La joie, le bonheur et la tristesse

La modernité véhicule une idée du bonheur qu’on identifie platement à l’hédonisme ou au bien-être… C’est une définition très pauvre, négative et assez fade, qui résume le bonheur à l’absence de tristesse, à la négation de tout ce qui contrarie le plaisir. La grande, l’infinie différence entre le bonheur et la joie tient en ce que la joie intègre les malheurs, les peines, les difficultés que le bonheur exclut. Être joyeux, c’est assumer la tristesse. Être heureux, c’est la récuser, croire qu’on peut (et qu’on doit) vivre sans elle. Le bonheur est belliqueux, la joie fait la paix.

(…)

Le travail de la joie consiste à ne pas nier la tristesse mais à l’assumer.
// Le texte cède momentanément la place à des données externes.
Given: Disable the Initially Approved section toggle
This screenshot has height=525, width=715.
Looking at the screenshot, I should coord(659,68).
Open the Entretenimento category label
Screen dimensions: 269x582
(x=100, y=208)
Alexandre Jollien, Dialogue avec Bernard Campan, Philosophie Magazine, mai 2007

 

Je découvre la joie au coeur de mes tristesses, la joie d’être en ce monde qui est magnifique autant qu’il est laid. Un bonheur soluble dans la peine est constamment en danger ; la joie vaillante au creux de moi n’est menacée d’aucun deuil. Rien ne peut m’être enlevé des vrais joyaux sur mon chemin, et les absences n’effacent pas les rencontres.

Non, la joie ou le bonheur, ce n’est pas que tout aille bien, ce n’est pas être sans faille et sans manque. Au sein de ma peur, à un souffle près de ne plus cotoyer celui que j’aime, mille fois pourtant il y avait de la joie sur le chemin.